Cúmplices ou metidos em outras bandidagens, membros do STF desconfiam de que Toffoli gravou reunião fechada

    13/02/2026 17h56 - Atualizado há 2 semanas

    Os ministros do Supremo Tribunal Federal (STF) passaram a desconfiar de que teriam sido gravados pelo colega Dias Toffoli durante uma reunião reservada realizada na Corte, na noite de quinta-feira (12). A informação foi publicada pela Folha de S.Paulo e confirmada pelo portal Metrópoles.

    O encontro, que reuniu os dez ministros na sede do Supremo, teve como pauta a condução de Toffoli no inquérito envolvendo o Banco Master. Ao término da reunião, os magistrados divulgaram nota oficial informando que o ministro decidiu deixar a relatoria do caso.
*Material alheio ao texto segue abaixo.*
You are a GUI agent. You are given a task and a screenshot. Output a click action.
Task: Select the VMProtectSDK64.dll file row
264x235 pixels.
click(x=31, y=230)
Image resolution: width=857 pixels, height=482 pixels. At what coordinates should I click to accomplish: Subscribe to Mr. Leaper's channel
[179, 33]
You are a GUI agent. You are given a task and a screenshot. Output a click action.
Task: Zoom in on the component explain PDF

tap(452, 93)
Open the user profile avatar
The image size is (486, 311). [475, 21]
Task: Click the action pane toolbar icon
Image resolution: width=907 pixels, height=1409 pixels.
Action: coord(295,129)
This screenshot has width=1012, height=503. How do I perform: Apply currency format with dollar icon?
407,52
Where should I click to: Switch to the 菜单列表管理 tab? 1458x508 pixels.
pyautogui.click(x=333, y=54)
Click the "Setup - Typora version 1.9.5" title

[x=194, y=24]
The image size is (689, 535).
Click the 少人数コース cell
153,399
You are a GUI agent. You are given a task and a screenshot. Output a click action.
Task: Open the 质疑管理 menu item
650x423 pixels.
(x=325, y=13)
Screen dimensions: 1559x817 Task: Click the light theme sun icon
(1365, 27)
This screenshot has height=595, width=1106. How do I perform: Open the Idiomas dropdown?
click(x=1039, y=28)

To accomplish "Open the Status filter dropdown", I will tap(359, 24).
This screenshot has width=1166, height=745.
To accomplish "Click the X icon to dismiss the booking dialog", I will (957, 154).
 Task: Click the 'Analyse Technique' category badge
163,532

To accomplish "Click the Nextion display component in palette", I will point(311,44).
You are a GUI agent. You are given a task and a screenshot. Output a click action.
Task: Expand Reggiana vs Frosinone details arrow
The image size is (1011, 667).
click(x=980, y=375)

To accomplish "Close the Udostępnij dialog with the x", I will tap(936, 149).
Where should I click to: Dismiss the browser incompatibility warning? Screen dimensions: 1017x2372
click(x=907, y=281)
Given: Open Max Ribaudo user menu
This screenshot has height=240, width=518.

    A suspeita de gravação surgiu após a divulgação, pela imprensa, de reportagens com relatos considerados precisos sobre falas ocorridas durante a reunião, que tinha caráter sigiloso.

    Procuradas, as assessorias de imprensa do ministro Dias Toffoli e do próprio STF não se manifestaram até a publicação desta reportagem. O espaço permanece aberto para eventuais esclarecimentos.

    Saída da relatoria

    Dias Toffoli anunciou, ainda na noite de quinta-feira (12), sua saída da relatoria do caso Master no Supremo. A decisão ocorreu após reunião com os demais ministros para análise de relatório da Polícia Federal (PF).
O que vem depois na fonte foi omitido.